NASA now has a rare sample from Asteroid Ryugu, and the secrets of the solar system might be hiding in there.

By Elizabeth Rayne
Liz Ryogu Sample PRESS

We’ve been waiting for this since 2014. JAXA’s Hayabusa2 spacecraft recently dropped off samples from the asteroid Ryugu on Earth; NASA now has one of those rare samples.

Asteroids are the leftovers from solar system formation, hunks of rock that flew everywhere as objects that would eventually become planets and moons were colliding. They can also be time capsules holding evidence of what happened in the early solar system for billions of years. Some of that has been revealed by meteorites that fell to Earth, but the sample from this C-type, or carbonaceous, asteroid is pristine because it came straight from space.

Ryugu remains unadulterated by whatever on Earth might have physically and chemically messed with meteorites that shot through the atmosphere. It could tell us anything from its origin and evolution to how life may have spawned here. NASA Senior Astrobiologist Jason Dworkin, Project Scientist for OSIRIS-ReX (which is on its way back with samples from asteroid Bennu) will be analyzing this extraordinary space dust. NASA will be handing a sample of Bennu over to JAXA in exchange for the Ryugu sample when OSIRIS ReX returns in 2023.

“The opportunities that sample return brings also spur development of new techniques,” Dworkin told SYFY WIRE. “The advances in analyzing microchips for tiny imperfections have led to better characterization of exomaterials, and advances in biotechnology and molecular forensics have led to improvements in extraterrestrial sample analysis.”

Extraterrestrial samples have continued to be studied long after they landed on Earth. Because technology is constantly evolving, and new methods of analysis will always emerge, even Apollo samples are still being re-analyzed for anything that might have been missed. Discoveries are still being made from lunar dust that touched down in the ‘70s. Dworkin has also been able to take techniques used for proteomics (the study of protein groups and their behaviors) and adjusted them to find out more about the complex molecules and low levels of proteins in space rocks.
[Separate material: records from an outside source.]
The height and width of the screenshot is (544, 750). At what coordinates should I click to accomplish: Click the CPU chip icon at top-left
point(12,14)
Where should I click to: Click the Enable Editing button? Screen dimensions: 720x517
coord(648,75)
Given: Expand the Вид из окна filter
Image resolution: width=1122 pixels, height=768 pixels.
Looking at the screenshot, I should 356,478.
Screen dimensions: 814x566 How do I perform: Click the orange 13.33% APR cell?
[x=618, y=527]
Mass spectrometry is also invaluable for finding out what is in samples that were brought to Earth from other bodies. By measuring the ratio of mass to charge in molecules, it can find out their exact weight. It has become much more hi-res since the Apollo era, and can determine how heavy microscopic fragments are, measure stable isotopes in molecules, and identify compounds that may have been previously unknown. If the Martian samples that will make their way back have any evidence of life as we never knew it, mass spectrometry may see that.
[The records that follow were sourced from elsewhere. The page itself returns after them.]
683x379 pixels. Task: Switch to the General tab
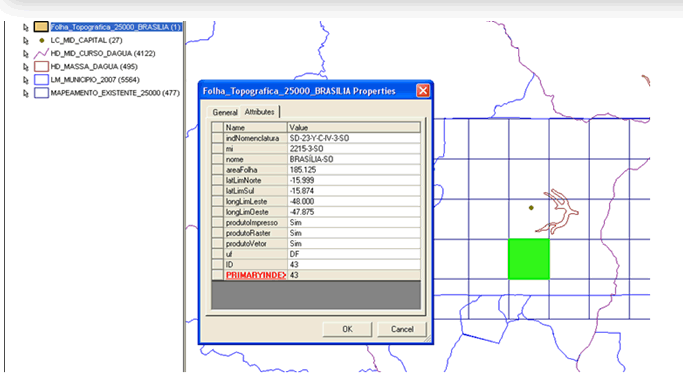(x=225, y=112)
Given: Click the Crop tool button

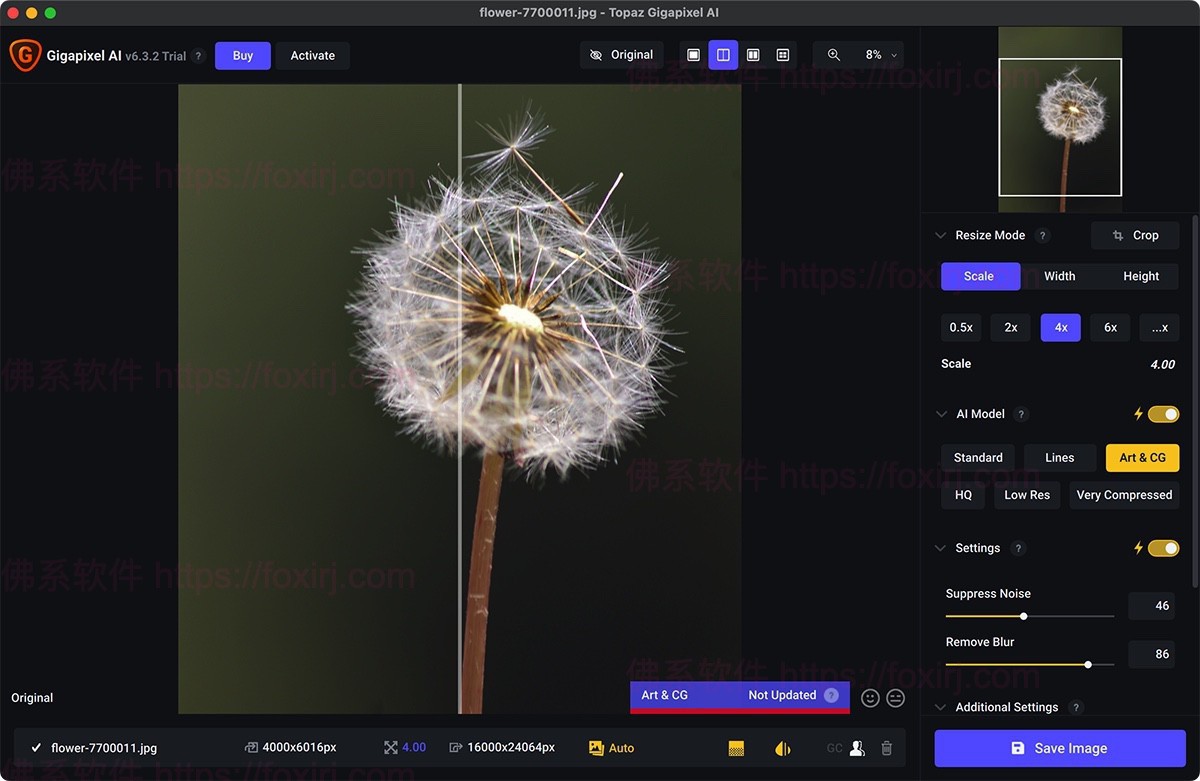Looking at the screenshot, I should (1135, 236).
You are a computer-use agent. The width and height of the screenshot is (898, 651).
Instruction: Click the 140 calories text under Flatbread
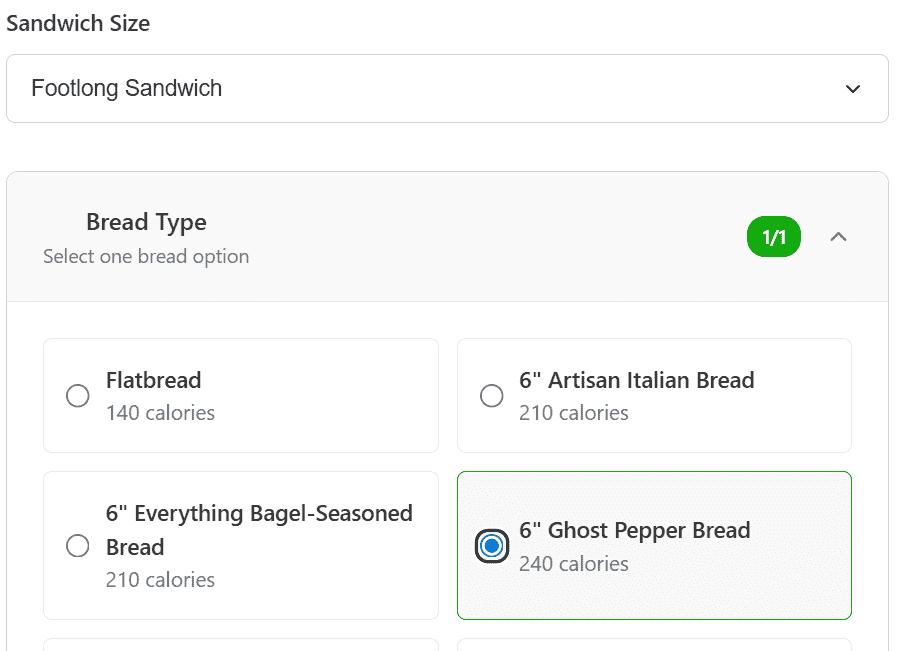[160, 413]
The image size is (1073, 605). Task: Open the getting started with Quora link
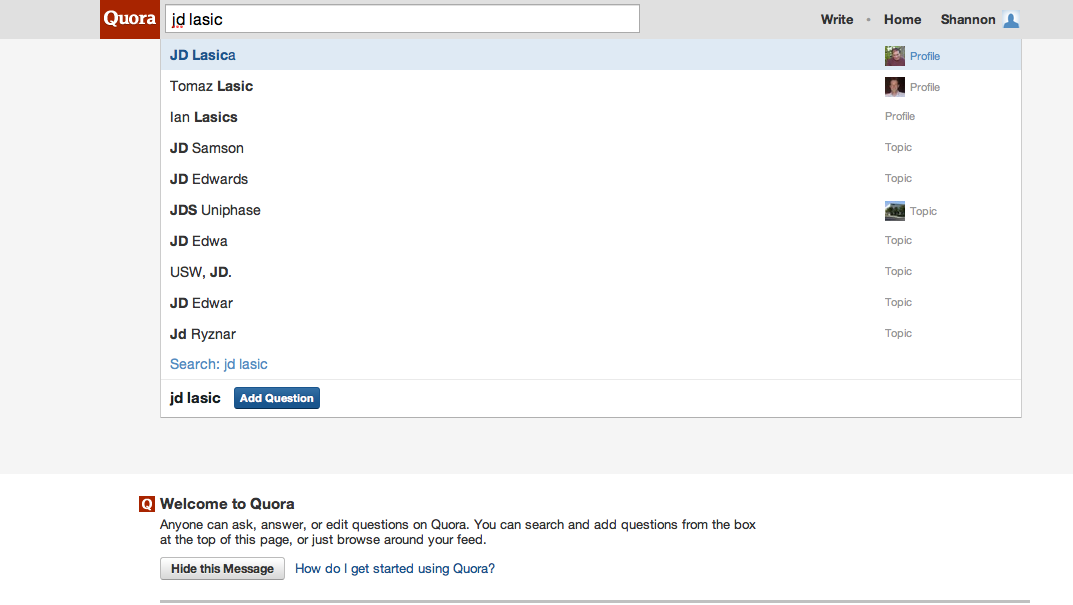click(x=393, y=568)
“Fourier transform mass spectrometry is one technique we use,” said Dworkin. “This ultrahigh resolution mass spectrometry technique can differentiate target molecules from the background. We add a modern chromatographic front end, called ultrahigh precision liquid chromatography, to separate isomers before they are measured by the mass spectrometer.”

Isomers are compounds that have the same formula, but each has its atoms arranged in a totally different way, which changes properties around. By using chromatography, molecules from these isomers can be separated as they pass through porous material, since the arrangements of atoms can give away unique chemical signatures. There could hypothetically be a rock sample with one amino acid that may have been essential for life, and then another, with the exact same atoms in an alternate arrangement, that does not indicate possible life.

Dworkin is intensely interested in how life came out of the void. He uses even more sophisticated methods of mass spectrometry and chromatography, and is eager to analyze samples from Bennu and compare that asteroid to Ryugu. Where they formed, when they formed, whether they contain organics, if those organics could be of biological (as opposed to abiotic) origin, and what they might have run into at the dawn of the solar system are all questions he wants to answer. More will come out of these asteroids as technology advances.

“Samples from both objects will be stored for generations,” he said. “Just like with the Apollo samples before, new methods can be developed to ask new questions of these samples. The future is bright for sample analysis.”